(Exercise directions) Check each line of the entries below for the word "agent", then state how many lines have it and nothing more.

───── Source information ─────

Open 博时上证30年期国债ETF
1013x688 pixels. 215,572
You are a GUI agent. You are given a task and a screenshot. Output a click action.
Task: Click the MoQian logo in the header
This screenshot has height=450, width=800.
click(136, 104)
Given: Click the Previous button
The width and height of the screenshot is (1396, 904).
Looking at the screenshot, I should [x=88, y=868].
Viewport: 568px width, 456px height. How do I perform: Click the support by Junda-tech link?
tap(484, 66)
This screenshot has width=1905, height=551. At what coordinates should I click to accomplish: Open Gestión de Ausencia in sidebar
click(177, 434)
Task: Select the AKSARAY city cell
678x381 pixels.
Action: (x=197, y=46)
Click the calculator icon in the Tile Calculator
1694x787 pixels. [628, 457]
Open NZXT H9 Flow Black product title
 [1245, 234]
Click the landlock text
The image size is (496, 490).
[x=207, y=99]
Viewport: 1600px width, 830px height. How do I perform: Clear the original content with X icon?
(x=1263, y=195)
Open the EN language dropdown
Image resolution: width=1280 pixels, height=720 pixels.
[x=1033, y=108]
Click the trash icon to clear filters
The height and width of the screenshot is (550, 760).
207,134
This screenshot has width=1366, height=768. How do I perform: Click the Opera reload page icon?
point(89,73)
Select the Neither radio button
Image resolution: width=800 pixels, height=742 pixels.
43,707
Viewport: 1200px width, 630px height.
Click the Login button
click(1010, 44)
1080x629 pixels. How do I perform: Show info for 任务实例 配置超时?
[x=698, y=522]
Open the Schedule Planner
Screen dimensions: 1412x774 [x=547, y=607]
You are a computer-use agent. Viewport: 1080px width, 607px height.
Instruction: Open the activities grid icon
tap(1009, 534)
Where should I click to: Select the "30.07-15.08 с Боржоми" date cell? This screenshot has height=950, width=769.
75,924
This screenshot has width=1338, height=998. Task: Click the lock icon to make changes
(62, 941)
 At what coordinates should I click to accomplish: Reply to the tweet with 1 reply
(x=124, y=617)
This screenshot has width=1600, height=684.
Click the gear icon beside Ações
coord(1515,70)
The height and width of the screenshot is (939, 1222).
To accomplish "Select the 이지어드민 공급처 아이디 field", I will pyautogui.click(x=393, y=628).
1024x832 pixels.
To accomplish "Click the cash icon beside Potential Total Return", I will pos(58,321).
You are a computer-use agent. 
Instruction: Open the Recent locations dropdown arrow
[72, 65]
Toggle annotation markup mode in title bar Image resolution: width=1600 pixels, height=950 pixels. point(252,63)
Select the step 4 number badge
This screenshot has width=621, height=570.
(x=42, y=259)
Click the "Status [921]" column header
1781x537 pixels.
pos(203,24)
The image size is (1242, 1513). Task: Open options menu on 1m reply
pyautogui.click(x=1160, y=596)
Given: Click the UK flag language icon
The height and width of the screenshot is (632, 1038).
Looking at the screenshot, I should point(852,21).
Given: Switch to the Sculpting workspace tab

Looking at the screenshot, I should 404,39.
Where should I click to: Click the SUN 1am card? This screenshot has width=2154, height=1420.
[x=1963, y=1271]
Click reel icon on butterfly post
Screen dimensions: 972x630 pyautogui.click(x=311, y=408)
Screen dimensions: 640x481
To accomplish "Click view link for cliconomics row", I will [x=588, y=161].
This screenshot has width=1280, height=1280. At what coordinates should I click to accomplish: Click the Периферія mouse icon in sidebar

─────

(Task answer) 3